Data records:
□ □ □ □ □ □ □

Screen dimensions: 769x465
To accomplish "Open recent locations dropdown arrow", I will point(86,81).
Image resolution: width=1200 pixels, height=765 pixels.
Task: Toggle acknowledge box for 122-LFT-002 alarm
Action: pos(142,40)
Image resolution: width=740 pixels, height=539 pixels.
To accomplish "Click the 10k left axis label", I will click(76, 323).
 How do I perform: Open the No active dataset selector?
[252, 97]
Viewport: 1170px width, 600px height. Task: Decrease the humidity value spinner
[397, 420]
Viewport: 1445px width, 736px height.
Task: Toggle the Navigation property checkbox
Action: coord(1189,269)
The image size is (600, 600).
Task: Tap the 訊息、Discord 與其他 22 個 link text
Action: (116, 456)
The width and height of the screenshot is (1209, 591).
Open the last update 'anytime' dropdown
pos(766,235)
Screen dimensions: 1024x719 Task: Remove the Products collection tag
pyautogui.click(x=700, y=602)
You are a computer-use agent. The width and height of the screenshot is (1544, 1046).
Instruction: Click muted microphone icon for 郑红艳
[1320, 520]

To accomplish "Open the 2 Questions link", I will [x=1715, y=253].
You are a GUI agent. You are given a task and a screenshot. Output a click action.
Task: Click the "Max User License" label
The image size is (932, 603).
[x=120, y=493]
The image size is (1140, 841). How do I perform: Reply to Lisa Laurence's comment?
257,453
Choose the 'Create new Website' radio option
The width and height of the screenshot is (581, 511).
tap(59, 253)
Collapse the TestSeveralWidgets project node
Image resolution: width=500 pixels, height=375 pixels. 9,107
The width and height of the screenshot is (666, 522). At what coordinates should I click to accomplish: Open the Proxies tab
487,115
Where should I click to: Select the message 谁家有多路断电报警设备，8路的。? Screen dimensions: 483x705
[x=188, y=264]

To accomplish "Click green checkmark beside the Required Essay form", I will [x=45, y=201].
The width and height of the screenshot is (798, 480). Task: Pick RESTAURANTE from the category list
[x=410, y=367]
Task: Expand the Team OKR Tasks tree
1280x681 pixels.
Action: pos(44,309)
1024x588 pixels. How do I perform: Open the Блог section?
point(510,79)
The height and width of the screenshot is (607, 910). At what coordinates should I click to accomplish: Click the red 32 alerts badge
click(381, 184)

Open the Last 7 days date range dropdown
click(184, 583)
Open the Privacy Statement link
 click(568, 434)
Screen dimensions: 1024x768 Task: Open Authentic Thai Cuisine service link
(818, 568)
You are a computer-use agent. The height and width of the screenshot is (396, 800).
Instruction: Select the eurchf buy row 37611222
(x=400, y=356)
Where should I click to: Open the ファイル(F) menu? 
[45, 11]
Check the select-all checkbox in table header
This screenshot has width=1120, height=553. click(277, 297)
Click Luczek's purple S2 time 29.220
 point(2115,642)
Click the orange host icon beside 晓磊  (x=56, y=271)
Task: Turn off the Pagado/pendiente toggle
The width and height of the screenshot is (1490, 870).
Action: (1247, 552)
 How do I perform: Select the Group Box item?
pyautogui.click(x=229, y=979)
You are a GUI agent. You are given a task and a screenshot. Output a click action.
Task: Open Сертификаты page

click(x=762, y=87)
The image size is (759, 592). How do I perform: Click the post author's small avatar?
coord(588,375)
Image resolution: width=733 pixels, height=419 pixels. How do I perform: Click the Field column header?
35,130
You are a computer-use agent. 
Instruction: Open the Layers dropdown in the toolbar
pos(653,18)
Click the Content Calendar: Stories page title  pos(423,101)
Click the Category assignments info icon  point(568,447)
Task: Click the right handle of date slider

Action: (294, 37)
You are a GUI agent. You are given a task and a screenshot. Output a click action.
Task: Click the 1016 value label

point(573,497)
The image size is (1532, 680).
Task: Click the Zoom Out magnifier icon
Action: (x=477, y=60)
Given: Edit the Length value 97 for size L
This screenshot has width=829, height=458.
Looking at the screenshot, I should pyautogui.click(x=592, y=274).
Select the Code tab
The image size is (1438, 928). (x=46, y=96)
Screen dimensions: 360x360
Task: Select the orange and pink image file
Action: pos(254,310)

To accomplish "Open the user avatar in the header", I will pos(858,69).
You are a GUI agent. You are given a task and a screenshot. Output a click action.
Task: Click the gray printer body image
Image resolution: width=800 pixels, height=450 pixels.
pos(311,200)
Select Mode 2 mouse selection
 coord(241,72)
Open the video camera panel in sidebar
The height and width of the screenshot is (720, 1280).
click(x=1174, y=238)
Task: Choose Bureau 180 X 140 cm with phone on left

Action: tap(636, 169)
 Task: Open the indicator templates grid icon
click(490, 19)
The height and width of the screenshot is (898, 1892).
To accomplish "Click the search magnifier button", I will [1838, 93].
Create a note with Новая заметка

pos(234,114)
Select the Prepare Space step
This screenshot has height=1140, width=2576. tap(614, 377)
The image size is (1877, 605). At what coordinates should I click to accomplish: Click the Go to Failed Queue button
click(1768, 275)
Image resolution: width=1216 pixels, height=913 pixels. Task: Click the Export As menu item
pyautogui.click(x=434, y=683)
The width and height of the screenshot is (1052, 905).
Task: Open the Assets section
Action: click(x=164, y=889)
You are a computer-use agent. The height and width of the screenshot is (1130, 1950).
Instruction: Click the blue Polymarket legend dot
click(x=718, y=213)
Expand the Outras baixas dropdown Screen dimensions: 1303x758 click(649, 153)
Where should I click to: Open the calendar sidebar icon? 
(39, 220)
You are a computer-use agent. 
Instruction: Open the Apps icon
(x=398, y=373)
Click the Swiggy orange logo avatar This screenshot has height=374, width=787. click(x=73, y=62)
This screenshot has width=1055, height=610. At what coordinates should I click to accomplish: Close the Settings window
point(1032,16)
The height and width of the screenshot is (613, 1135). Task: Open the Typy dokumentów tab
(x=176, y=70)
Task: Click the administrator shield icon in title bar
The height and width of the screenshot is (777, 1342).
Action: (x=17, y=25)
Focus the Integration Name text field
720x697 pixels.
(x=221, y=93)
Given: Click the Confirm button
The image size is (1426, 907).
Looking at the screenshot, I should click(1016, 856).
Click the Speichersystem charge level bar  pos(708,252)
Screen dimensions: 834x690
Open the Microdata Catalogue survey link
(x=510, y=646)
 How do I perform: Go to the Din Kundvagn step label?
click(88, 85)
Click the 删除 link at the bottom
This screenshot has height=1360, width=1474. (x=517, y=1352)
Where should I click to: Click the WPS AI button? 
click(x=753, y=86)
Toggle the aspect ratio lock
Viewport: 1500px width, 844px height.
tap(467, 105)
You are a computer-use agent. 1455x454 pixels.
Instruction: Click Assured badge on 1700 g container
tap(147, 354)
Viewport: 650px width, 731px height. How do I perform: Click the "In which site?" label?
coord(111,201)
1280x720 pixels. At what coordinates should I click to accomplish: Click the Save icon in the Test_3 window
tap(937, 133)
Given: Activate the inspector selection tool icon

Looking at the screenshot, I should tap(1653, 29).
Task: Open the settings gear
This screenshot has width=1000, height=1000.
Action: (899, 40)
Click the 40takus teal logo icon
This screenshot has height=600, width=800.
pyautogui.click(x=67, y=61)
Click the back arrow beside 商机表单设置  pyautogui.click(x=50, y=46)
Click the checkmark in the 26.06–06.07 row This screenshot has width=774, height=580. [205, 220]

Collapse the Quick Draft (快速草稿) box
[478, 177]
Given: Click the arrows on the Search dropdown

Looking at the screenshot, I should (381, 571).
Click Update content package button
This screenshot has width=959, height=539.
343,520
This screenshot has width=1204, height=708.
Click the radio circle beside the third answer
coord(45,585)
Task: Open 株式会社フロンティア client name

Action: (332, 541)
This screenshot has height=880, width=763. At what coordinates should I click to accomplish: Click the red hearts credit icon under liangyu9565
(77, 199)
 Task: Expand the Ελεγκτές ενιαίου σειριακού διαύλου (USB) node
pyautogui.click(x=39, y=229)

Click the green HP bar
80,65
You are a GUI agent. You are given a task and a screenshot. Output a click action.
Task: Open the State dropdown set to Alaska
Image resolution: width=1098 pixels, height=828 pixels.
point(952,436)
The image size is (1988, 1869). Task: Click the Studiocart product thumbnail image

□ □ □ □ □ □ □

> Brief
Whenever "checkmark" occurs in a line above, copy that line.

> Response to this exercise
To accomplish "Click green checkmark beside the Required Essay form", I will [x=45, y=201].
Click the checkmark in the 26.06–06.07 row This screenshot has width=774, height=580. [205, 220]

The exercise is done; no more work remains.